───── The records ─────
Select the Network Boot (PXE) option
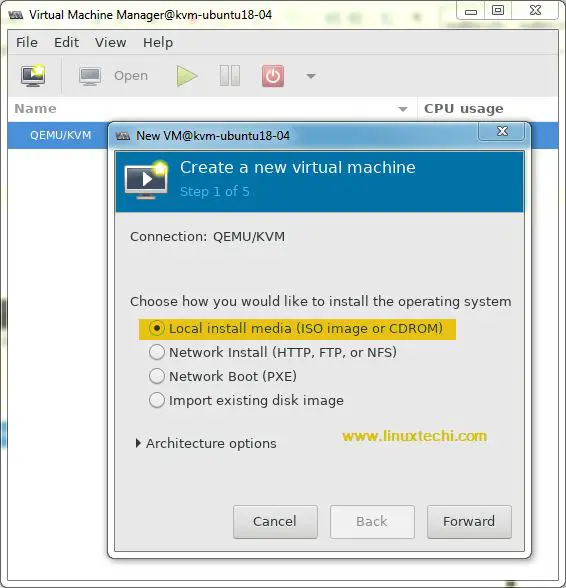This screenshot has height=588, width=566. (157, 376)
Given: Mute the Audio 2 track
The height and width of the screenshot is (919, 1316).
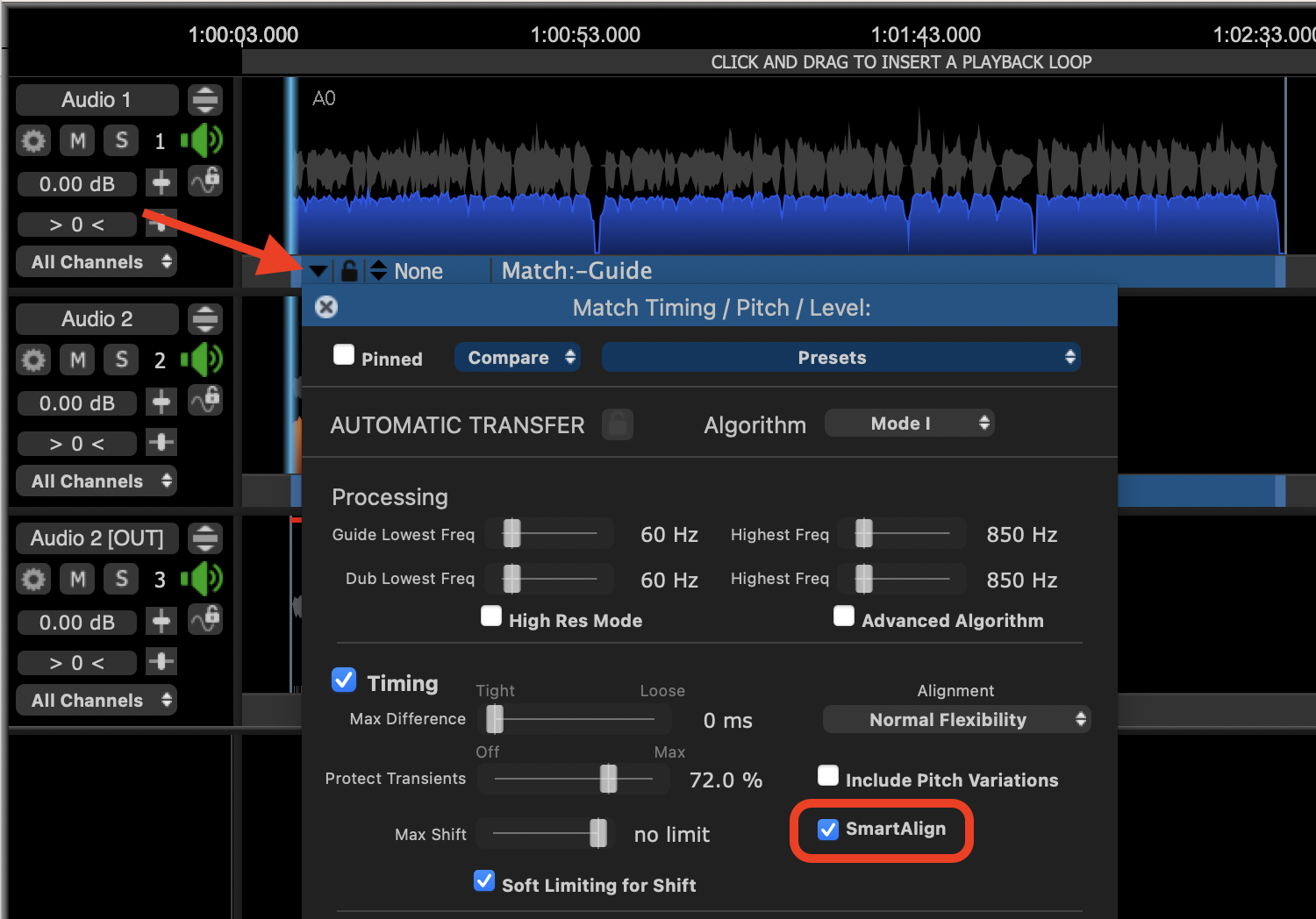Looking at the screenshot, I should click(x=77, y=360).
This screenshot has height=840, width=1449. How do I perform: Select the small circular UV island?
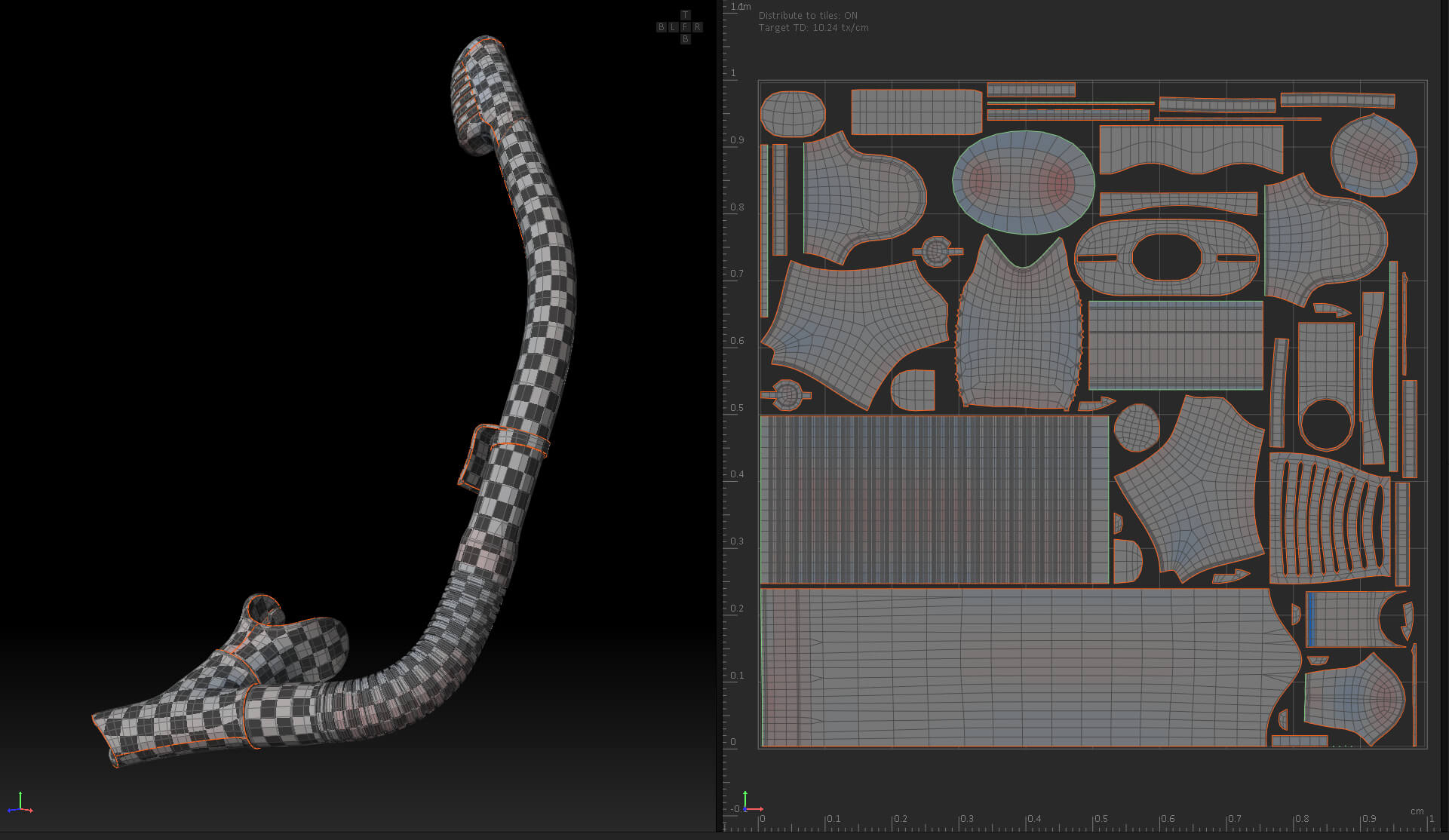pyautogui.click(x=1137, y=428)
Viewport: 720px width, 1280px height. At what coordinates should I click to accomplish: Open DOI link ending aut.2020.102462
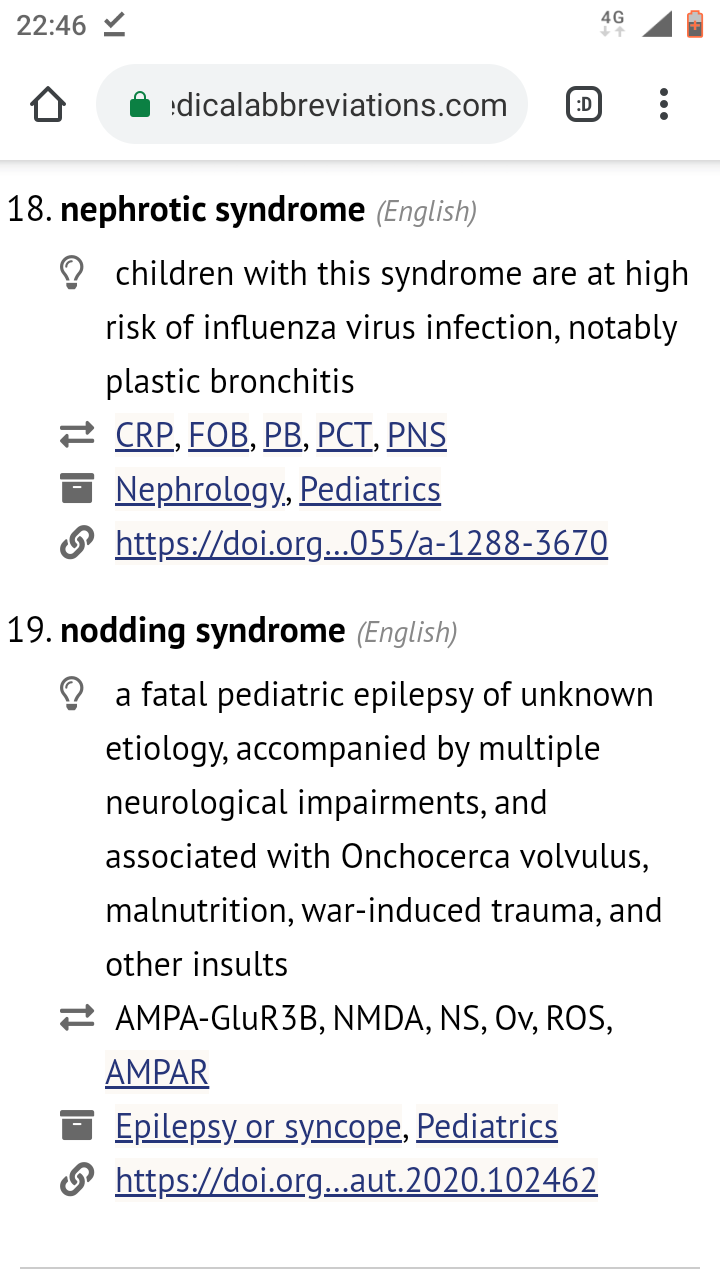coord(356,1181)
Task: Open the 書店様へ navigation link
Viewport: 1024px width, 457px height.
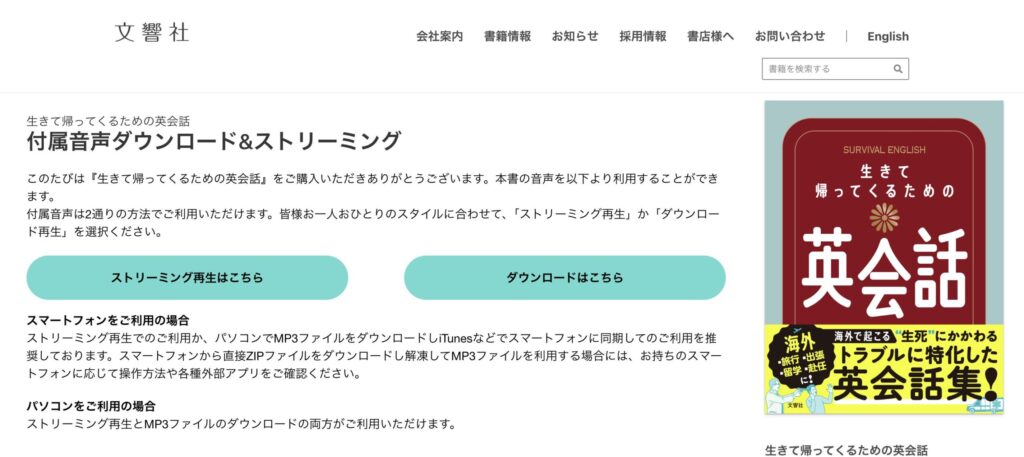Action: tap(711, 37)
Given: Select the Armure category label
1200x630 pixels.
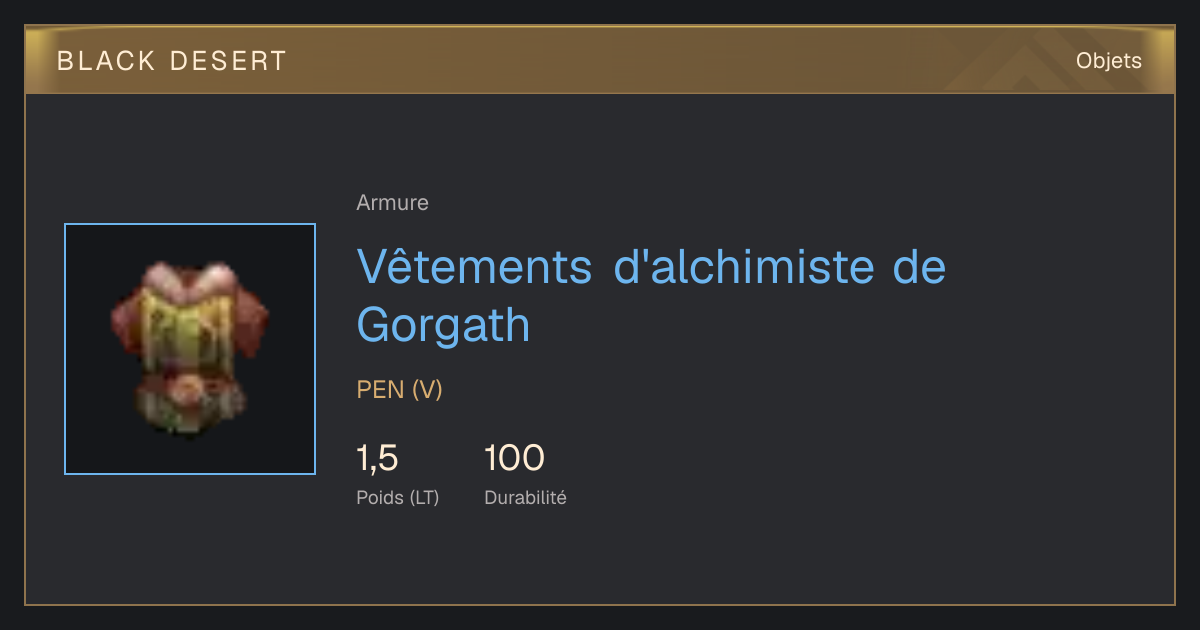Looking at the screenshot, I should tap(392, 203).
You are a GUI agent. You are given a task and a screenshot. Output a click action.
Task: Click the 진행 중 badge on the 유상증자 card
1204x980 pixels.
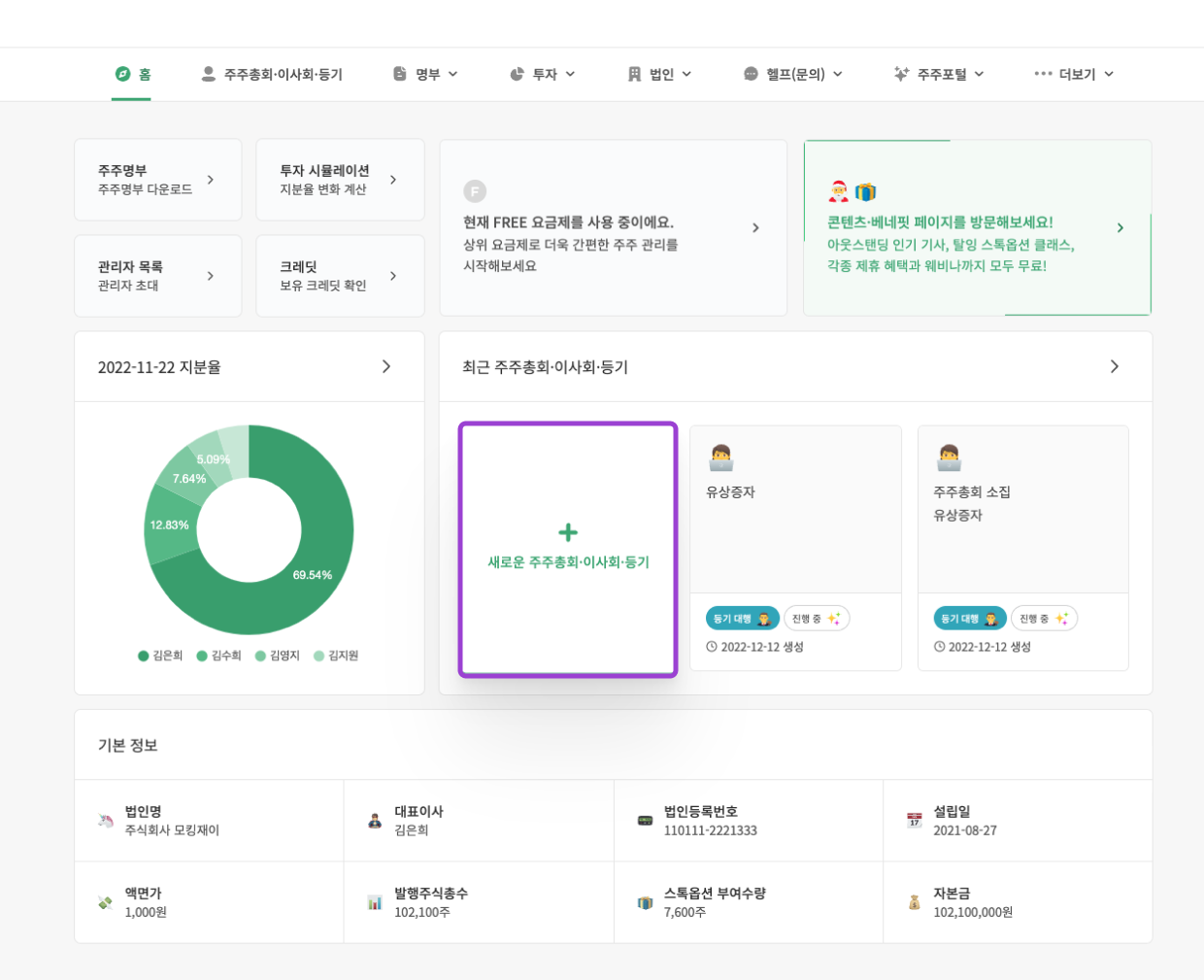(817, 618)
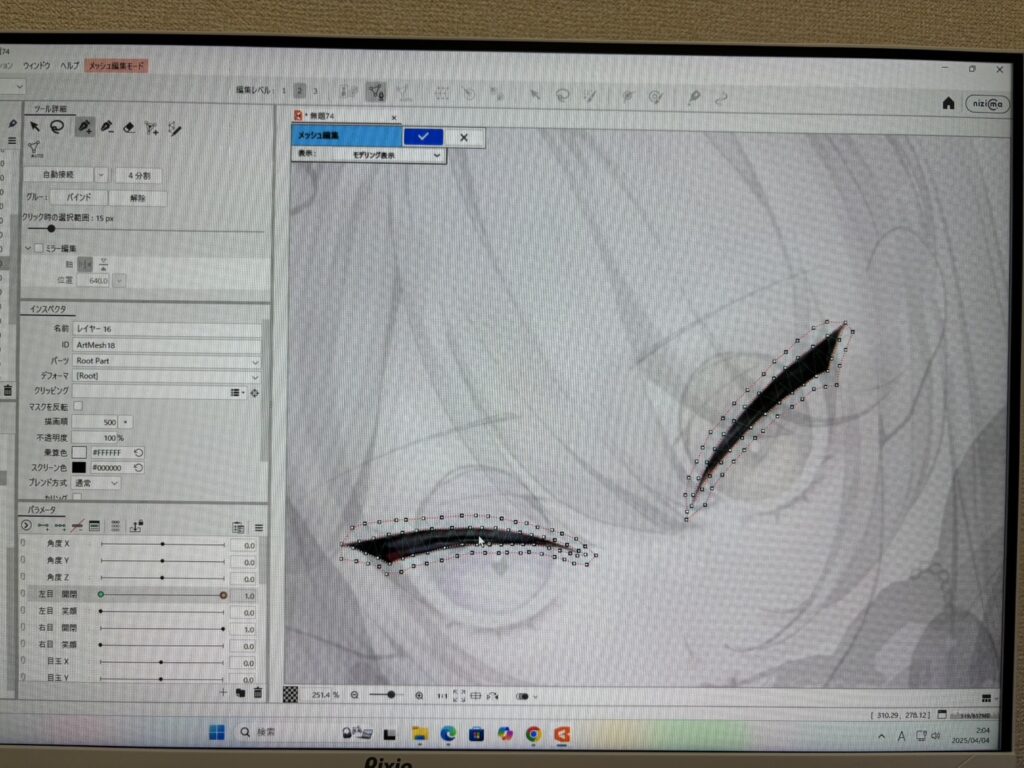Click the スクリーン色 black color swatch
The image size is (1024, 768).
coord(79,467)
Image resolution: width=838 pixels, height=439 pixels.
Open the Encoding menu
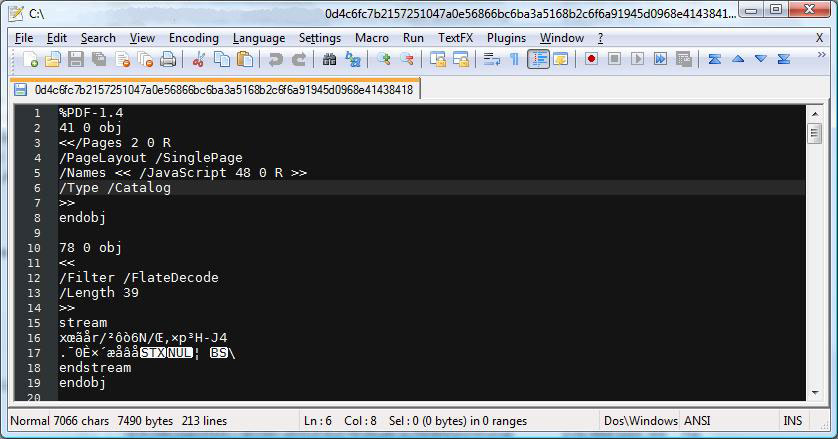(193, 38)
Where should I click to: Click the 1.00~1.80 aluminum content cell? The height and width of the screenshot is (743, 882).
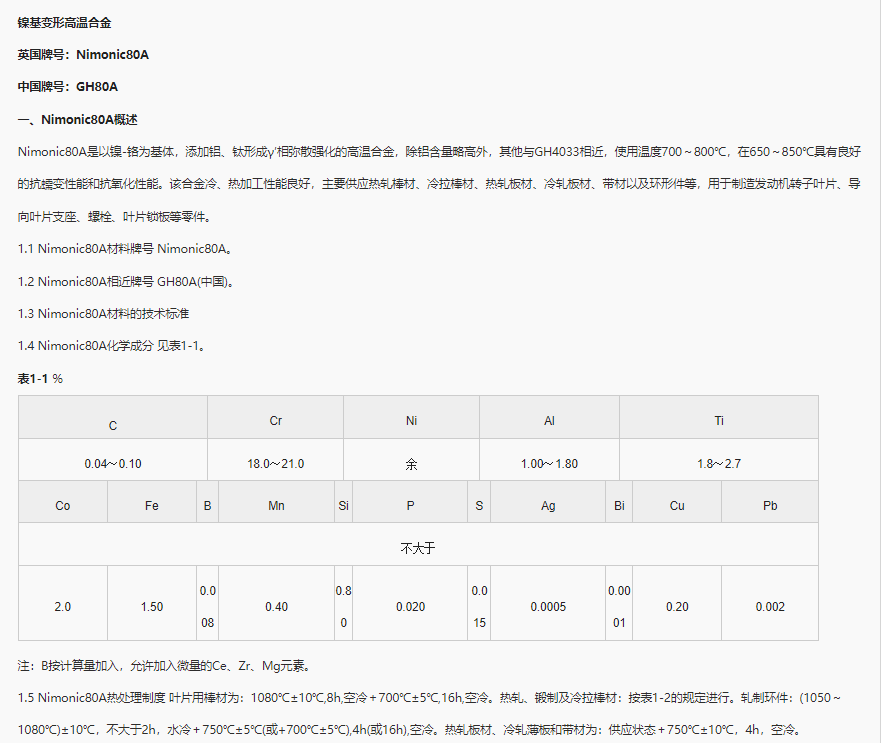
─────
(Try it) Leave out the pictures, and retype exactly the lines from the one containing "Viewport: 720px width, 1280px" through the last line of the data above, no more and no less.

(Task output)
Viewport: 720px width, 1280px height. At what coordinates should I click to accomplish: Open DOI link ending aut.2020.102462
coord(356,1181)
Task: Open the 書店様へ navigation link
Viewport: 1024px width, 457px height.
Action: tap(711, 37)
Given: Select the Armure category label
1200x630 pixels.
Looking at the screenshot, I should tap(392, 203).
You are a GUI agent. You are given a task and a screenshot. Output a click action.
Task: Click the 진행 중 badge on the 유상증자 card
1204x980 pixels.
(817, 618)
Click the スクリーン色 black color swatch
The image size is (1024, 768).
coord(79,467)
Image resolution: width=838 pixels, height=439 pixels.
Open the Encoding menu
(193, 38)
Where should I click to: Click the 1.00~1.80 aluminum content cell? The height and width of the screenshot is (743, 882).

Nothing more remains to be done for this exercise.